Street sweeping is underway in Minneapolis, so don't forget to push all your leaves into the gutters.

Kidding! That would be wrong. You wish the city would bring by a longer hose and clean your boulevard as long as it's in the neighborhood and picking up leaves. But that would deny you the opportunity to do two important seasonal things:

• Put all the leaves in a bag, as if the trees were your dogs.

• Lament the bygone scent of burning leaves, which harks back to a simpler time when the night air was fragrant, there were only three TV channels, America was respected at home and abroad and nobody gave a dang about people with asthma.

Because I never had my lungs shut down when the neighbors burned leaves, I regret the loss of the autumnal perfume. The other night we had a neighborhood bonfire, and afterward my coat had that smoky scent of incinerated cellulose. It reminds you of being Up North, roasting wienies on a stick. Oh, you could microwave a hot dog until it burst and dribble the juice on your coat for the full effect, but it's not the same.

It's a scent the seasonal candles never manage to capture — either it's so ineffable the best chemists cannot duplicate its bittersweet bouquet, or they're just lazy. As you may have noticed, the stores have rolled out the candles for the holiday season, and they're the same as last year — with different names.
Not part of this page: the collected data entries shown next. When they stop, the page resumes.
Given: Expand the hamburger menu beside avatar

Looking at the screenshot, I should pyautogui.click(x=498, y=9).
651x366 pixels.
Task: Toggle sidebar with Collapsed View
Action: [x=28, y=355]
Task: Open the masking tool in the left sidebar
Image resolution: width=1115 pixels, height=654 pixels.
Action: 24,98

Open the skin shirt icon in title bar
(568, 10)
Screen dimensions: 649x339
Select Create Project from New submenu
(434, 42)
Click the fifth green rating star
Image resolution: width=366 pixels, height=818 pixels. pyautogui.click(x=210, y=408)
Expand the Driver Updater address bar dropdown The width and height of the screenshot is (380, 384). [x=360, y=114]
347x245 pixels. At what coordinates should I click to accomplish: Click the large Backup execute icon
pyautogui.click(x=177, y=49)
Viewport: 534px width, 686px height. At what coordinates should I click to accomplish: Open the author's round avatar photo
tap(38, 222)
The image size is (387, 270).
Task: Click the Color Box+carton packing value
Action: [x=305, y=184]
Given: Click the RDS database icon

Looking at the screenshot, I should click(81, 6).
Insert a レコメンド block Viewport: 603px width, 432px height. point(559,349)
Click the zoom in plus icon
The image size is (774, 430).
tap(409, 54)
Pine. This is much stronger than any tree; if pines had mating seasons, this would be the pheromone they exude to tell other pines they are in the mood — although fat lot of good it would do them, given their sturdy root structures.
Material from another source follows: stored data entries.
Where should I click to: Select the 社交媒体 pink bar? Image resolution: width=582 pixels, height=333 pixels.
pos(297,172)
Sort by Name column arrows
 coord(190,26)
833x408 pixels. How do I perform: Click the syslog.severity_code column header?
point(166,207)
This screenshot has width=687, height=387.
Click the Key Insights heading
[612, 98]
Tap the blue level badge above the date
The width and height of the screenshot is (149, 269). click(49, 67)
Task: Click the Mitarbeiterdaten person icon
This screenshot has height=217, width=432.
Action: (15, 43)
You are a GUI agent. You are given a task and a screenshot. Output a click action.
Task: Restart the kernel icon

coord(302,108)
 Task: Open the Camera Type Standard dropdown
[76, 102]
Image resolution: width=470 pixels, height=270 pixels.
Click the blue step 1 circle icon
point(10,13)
This year it's called Trim the Tree. Last year it was All Fir One, One Fir All.

Cloying Sweetness. This one is supposed to conjure up the memories of cookies past, when you helped Mom make cookies for Santa, and sneaked some raw dough and spent Christmas in the ER with salmonella. It smells like you inhaled two inches of cinnamon stick in a room where someone burned a 5-pound sack of sugar.
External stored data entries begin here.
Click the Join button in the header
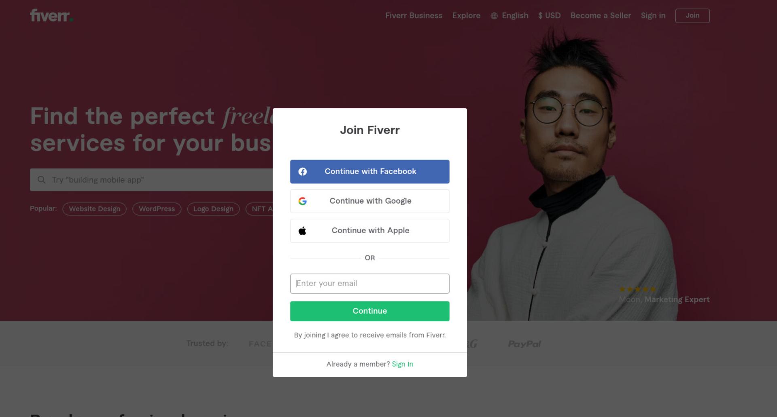777x417 pixels. pos(692,16)
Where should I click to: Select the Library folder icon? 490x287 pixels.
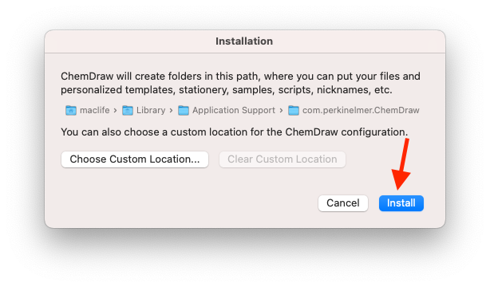point(128,110)

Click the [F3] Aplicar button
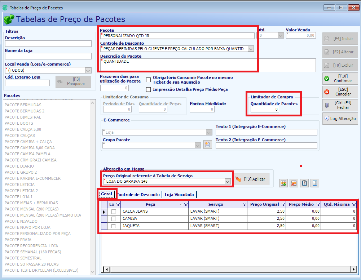[251, 179]
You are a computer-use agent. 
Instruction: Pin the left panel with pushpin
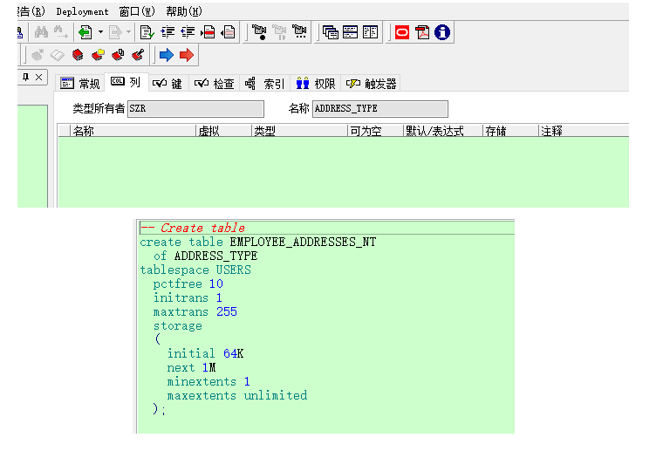click(26, 78)
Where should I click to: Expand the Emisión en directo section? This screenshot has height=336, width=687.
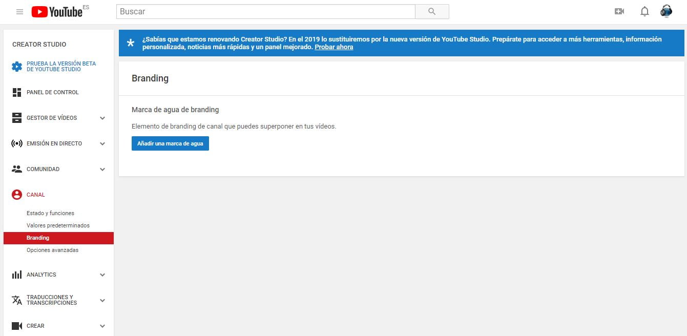(102, 143)

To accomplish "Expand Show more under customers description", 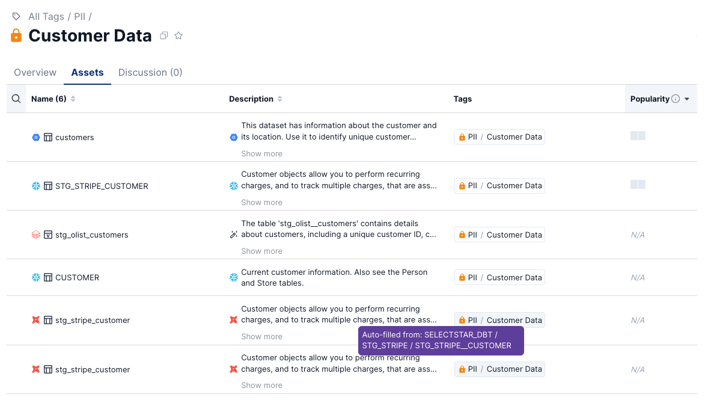I will coord(261,153).
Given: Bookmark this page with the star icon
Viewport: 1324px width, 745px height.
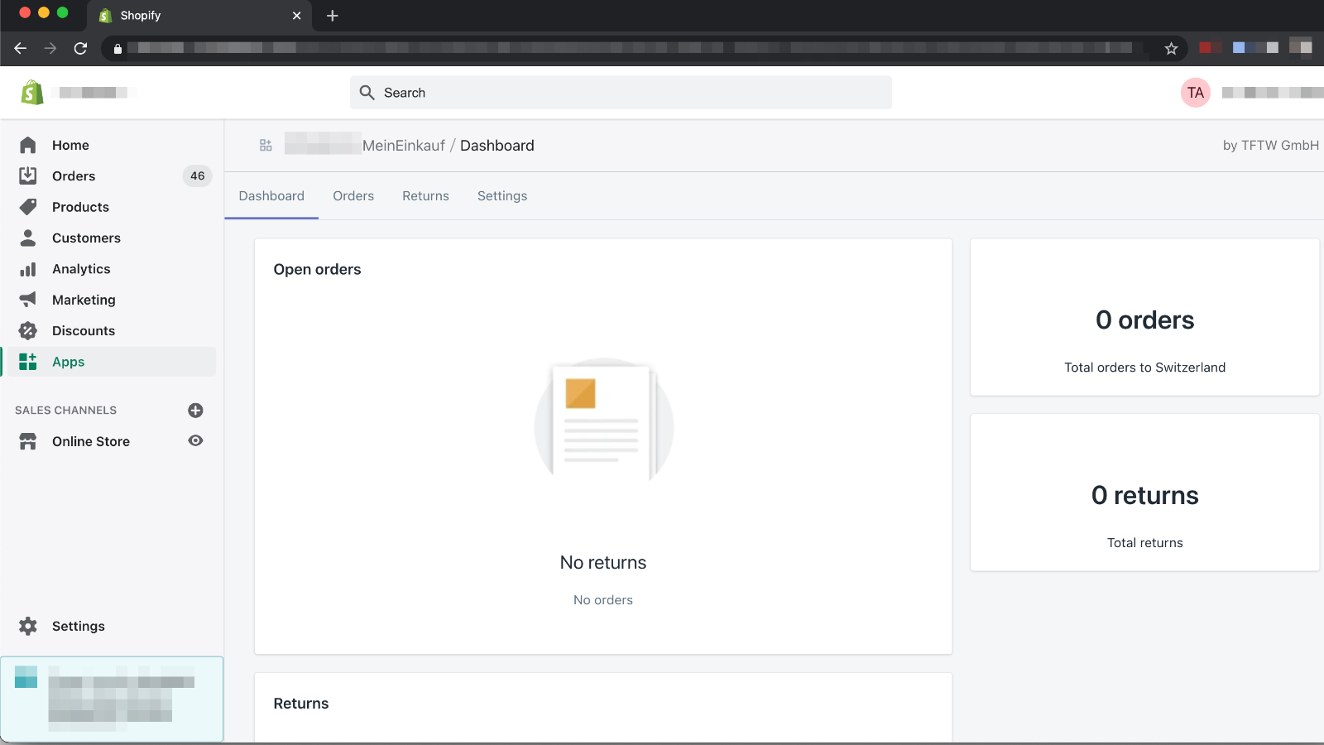Looking at the screenshot, I should [x=1171, y=49].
This year's name: Oven Memories. Last year: Baked Love Thoughts.

Cranberries. This is the red candle, right? Fake pine is green, fake cookie is brown, and the red one we understand is cranberry-scented. Except no one really knows what cranberries smell like. No one ever walks into a house, sniffs, and says, "Your cran factor is off the charts, my friend." Yet we pick up the red candle and assume that it's cranberries. Let's be honest: It's just Default Seasonal Scent #3.

There is no fourth scent.

Sure, some stores have "Winter" as a scent: top note of singed birch, undertones of dust and sloughed-off epidermal cells roasting on the radiator pipes. But, c'mon, winter has no smell. I'm sure dogs pick up lots of scents, from squirrel droppings to mailman's tears, but for human noses, winter is like a TV set at 3 a.m. in 1968. Which is why burning leaves made such an impression — it was like the last days of the year, the world itself, was being consumed and released. We need that again. It could be the fourth scent.

Or they could come up with "Arizona Airport." That's a nice winter seasonal scent, too.